Simultaneous stress and austenite phase mapping in 3rd generation automotive steels using photons
|Coordinator||SWERIM AB - Swerim AB, Kista|
|Funding from Vinnova||SEK 499 000|
|Project duration||February 2020 - January 2021|
|Venture||Research infrastructure - utilisation and collaboration|
|Call||Industrial pilot projects for the utilisation of neutron and photon based techniques at large-scale infrastructures - Autumn 2019|
|End-of-project report||2019-05289_SSAB EMEA.pdf (pdf, 153 kB)|
Purpose and goal
The aim was to simultaneously determine residual stresses and phase fractions of martensite and austenite in third-generation high-strength steels with synchrotron light. Thus, the TRIP effect can be studied, which means that austenite is transformed to martensite during deformation. The project has shown that diffraction of synchrotron light is a powerful tool to study the TRIP effect with good lateral resolution and statistical significance, which is important when developing these steels. The project has been carried out in collaboration between SSAB and Swerim.
Expected results and effects
In the project, Swerim has developed a method that allows simultaneous calculation of residual stress and phase maps in two-phase steels based on the processing of a large amount of diffraction data. The method will be important in studies of what happens when forming 3rd generation steels that contain a certain amount of retained austenite. It helps to understand and optimize the TRIP effect and thus achieve an optimal combination of ductility and strength of the material.
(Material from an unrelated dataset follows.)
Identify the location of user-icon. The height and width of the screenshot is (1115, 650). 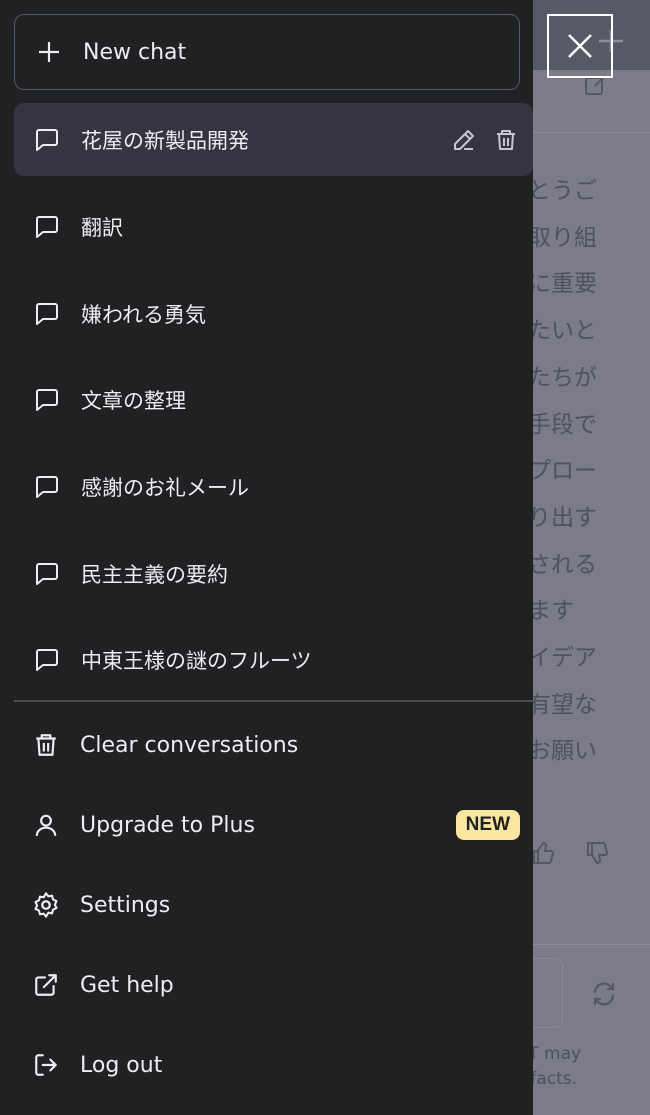
(46, 825).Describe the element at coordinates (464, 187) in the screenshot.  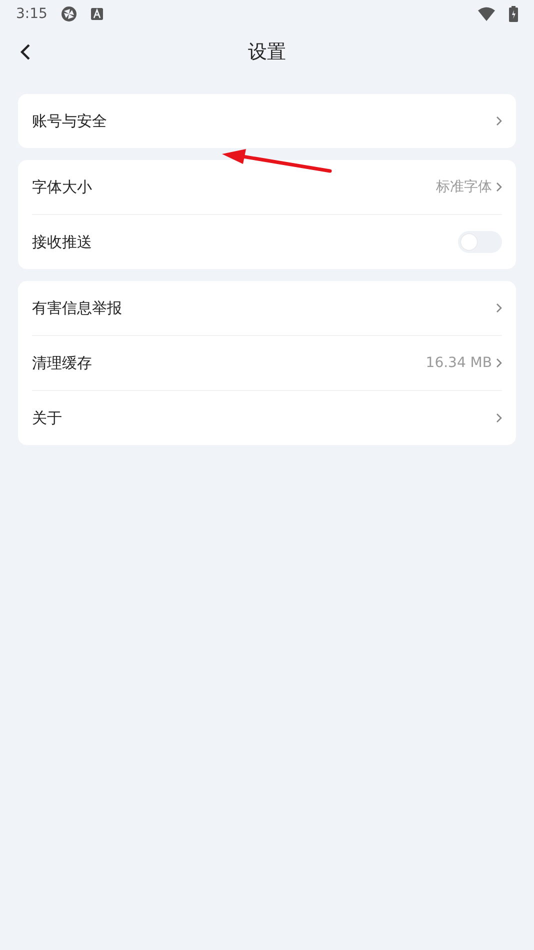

Planned approach and implementation
We utilized high-energy diffraction at the synchrotron radiations source Petra III, beam line P21.2, at Desy in Hamburg. Thin sections were cut from bent samples and diffraction patterns were recorded from the cross section with a resolution of 50 µm in two directions. Macro- and micro-residual stresses as well as fractions of constituent phases were calculated from the same data set and presented as two-dimensional maps. The maps covered the thickness of the steel sheet. The TRIP effect in bending and its effect on residual stress could be explored.